# Records shown start

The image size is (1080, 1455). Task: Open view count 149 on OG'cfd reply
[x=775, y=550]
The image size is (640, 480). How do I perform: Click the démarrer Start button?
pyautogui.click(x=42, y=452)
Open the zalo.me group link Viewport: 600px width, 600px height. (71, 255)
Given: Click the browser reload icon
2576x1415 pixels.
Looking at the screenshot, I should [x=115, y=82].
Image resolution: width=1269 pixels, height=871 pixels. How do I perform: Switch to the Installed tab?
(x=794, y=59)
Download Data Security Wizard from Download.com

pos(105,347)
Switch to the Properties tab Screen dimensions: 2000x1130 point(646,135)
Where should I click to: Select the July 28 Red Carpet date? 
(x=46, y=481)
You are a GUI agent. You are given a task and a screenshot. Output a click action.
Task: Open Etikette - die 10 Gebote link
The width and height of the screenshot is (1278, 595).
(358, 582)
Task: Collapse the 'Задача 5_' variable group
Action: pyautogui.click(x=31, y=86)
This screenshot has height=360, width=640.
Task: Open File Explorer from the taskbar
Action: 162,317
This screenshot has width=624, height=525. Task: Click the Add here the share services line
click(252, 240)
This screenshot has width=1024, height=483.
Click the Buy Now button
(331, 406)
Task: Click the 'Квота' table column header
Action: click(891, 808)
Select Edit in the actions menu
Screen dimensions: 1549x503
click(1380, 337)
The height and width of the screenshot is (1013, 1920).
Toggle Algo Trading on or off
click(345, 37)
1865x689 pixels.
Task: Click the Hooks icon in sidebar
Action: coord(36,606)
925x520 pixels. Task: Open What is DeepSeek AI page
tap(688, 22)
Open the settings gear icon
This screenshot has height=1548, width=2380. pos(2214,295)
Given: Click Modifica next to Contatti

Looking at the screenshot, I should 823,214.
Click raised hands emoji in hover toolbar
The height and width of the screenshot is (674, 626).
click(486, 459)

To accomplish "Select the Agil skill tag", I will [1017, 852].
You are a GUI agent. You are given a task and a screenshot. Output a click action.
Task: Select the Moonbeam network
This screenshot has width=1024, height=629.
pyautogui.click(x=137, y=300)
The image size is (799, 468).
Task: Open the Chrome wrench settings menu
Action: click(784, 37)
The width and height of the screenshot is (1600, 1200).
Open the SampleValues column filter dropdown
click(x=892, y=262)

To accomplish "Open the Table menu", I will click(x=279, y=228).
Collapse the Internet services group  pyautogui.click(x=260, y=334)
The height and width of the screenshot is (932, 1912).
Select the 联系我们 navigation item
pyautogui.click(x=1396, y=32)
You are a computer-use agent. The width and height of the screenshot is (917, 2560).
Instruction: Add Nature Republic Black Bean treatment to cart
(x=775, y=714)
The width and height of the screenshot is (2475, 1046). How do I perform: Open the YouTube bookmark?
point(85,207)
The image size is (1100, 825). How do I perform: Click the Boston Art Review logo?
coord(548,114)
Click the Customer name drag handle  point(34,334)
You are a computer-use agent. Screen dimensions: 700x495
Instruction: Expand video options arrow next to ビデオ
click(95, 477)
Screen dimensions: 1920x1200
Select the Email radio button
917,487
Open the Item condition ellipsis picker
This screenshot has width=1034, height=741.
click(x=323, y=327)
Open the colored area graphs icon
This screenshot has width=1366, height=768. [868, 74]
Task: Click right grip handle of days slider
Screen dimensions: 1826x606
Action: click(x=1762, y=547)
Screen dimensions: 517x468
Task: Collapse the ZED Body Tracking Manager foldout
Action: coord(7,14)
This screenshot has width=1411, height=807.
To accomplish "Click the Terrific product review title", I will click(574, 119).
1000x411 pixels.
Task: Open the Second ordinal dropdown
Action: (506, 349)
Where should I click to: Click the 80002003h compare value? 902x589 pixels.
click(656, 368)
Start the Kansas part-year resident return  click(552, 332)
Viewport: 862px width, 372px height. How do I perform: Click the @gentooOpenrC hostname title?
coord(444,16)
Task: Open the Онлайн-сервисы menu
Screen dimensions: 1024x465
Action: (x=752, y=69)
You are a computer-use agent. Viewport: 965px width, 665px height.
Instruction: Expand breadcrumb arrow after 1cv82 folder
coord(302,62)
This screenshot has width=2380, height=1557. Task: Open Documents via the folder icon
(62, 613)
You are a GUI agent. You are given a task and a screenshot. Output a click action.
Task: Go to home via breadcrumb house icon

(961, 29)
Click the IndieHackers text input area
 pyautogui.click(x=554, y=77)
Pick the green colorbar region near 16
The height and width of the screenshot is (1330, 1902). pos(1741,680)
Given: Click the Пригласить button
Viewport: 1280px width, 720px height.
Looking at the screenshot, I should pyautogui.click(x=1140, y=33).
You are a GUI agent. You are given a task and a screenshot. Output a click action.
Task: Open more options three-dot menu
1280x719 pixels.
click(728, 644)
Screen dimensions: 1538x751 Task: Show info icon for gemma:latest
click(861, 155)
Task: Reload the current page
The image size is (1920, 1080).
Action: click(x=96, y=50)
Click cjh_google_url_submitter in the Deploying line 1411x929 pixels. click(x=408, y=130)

# Records shown end

> Exercise objective
Please write out all of the records above again, changing "Buy Now" to "Add to Cart" and leaving everything else the same.

> Reply
The image size is (1080, 1455). Task: Open view count 149 on OG'cfd reply
[x=775, y=550]
The image size is (640, 480). How do I perform: Click the démarrer Start button?
pyautogui.click(x=42, y=452)
Open the zalo.me group link Viewport: 600px width, 600px height. (71, 255)
Given: Click the browser reload icon
2576x1415 pixels.
Looking at the screenshot, I should [x=115, y=82].
Image resolution: width=1269 pixels, height=871 pixels. How do I perform: Switch to the Installed tab?
(x=794, y=59)
Download Data Security Wizard from Download.com

pos(105,347)
Switch to the Properties tab Screen dimensions: 2000x1130 point(646,135)
Where should I click to: Select the July 28 Red Carpet date? 
(x=46, y=481)
You are a GUI agent. You are given a task and a screenshot. Output a click action.
Task: Open Etikette - die 10 Gebote link
The width and height of the screenshot is (1278, 595).
(358, 582)
Task: Collapse the 'Задача 5_' variable group
Action: pyautogui.click(x=31, y=86)
This screenshot has height=360, width=640.
Task: Open File Explorer from the taskbar
Action: 162,317
This screenshot has width=624, height=525. Task: Click the Add here the share services line
click(252, 240)
This screenshot has width=1024, height=483.
Click the Add to Cart button
(331, 406)
Task: Click the 'Квота' table column header
Action: click(891, 808)
Select Edit in the actions menu
Screen dimensions: 1549x503
click(1380, 337)
The height and width of the screenshot is (1013, 1920).
Toggle Algo Trading on or off
click(345, 37)
1865x689 pixels.
Task: Click the Hooks icon in sidebar
Action: coord(36,606)
925x520 pixels. Task: Open What is DeepSeek AI page
tap(688, 22)
Open the settings gear icon
This screenshot has height=1548, width=2380. pos(2214,295)
Given: Click Modifica next to Contatti

Looking at the screenshot, I should 823,214.
Click raised hands emoji in hover toolbar
The height and width of the screenshot is (674, 626).
click(486, 459)

To accomplish "Select the Agil skill tag", I will [1017, 852].
You are a GUI agent. You are given a task and a screenshot. Output a click action.
Task: Select the Moonbeam network
This screenshot has width=1024, height=629.
pyautogui.click(x=137, y=300)
The image size is (799, 468).
Task: Open the Chrome wrench settings menu
Action: click(784, 37)
The width and height of the screenshot is (1600, 1200).
Open the SampleValues column filter dropdown
click(x=892, y=262)

To accomplish "Open the Table menu", I will click(x=279, y=228).
Collapse the Internet services group  pyautogui.click(x=260, y=334)
The height and width of the screenshot is (932, 1912).
Select the 联系我们 navigation item
pyautogui.click(x=1396, y=32)
You are a computer-use agent. The width and height of the screenshot is (917, 2560).
Instruction: Add Nature Republic Black Bean treatment to cart
(x=775, y=714)
The width and height of the screenshot is (2475, 1046). How do I perform: Open the YouTube bookmark?
point(85,207)
The image size is (1100, 825). How do I perform: Click the Boston Art Review logo?
coord(548,114)
Click the Customer name drag handle  point(34,334)
You are a computer-use agent. Screen dimensions: 700x495
Instruction: Expand video options arrow next to ビデオ
click(95, 477)
Screen dimensions: 1920x1200
Select the Email radio button
917,487
Open the Item condition ellipsis picker
This screenshot has width=1034, height=741.
click(x=323, y=327)
Open the colored area graphs icon
This screenshot has width=1366, height=768. [868, 74]
Task: Click right grip handle of days slider
Screen dimensions: 1826x606
Action: click(x=1762, y=547)
Screen dimensions: 517x468
Task: Collapse the ZED Body Tracking Manager foldout
Action: coord(7,14)
This screenshot has width=1411, height=807.
To accomplish "Click the Terrific product review title", I will click(574, 119).
1000x411 pixels.
Task: Open the Second ordinal dropdown
Action: (506, 349)
Where should I click to: Click the 80002003h compare value? 902x589 pixels.
click(656, 368)
Start the Kansas part-year resident return  click(552, 332)
Viewport: 862px width, 372px height. How do I perform: Click the @gentooOpenrC hostname title?
coord(444,16)
Task: Open the Онлайн-сервисы menu
Screen dimensions: 1024x465
Action: (x=752, y=69)
You are a computer-use agent. Viewport: 965px width, 665px height.
Instruction: Expand breadcrumb arrow after 1cv82 folder
coord(302,62)
This screenshot has width=2380, height=1557. Task: Open Documents via the folder icon
(62, 613)
You are a GUI agent. You are given a task and a screenshot. Output a click action.
Task: Go to home via breadcrumb house icon

(961, 29)
Click the IndieHackers text input area
 pyautogui.click(x=554, y=77)
Pick the green colorbar region near 16
The height and width of the screenshot is (1330, 1902). pos(1741,680)
Given: Click the Пригласить button
Viewport: 1280px width, 720px height.
Looking at the screenshot, I should pyautogui.click(x=1140, y=33).
You are a GUI agent. You are given a task and a screenshot. Output a click action.
Task: Open more options three-dot menu
1280x719 pixels.
click(728, 644)
Screen dimensions: 1538x751 Task: Show info icon for gemma:latest
click(861, 155)
Task: Reload the current page
The image size is (1920, 1080).
Action: click(x=96, y=50)
Click cjh_google_url_submitter in the Deploying line 1411x929 pixels. click(x=408, y=130)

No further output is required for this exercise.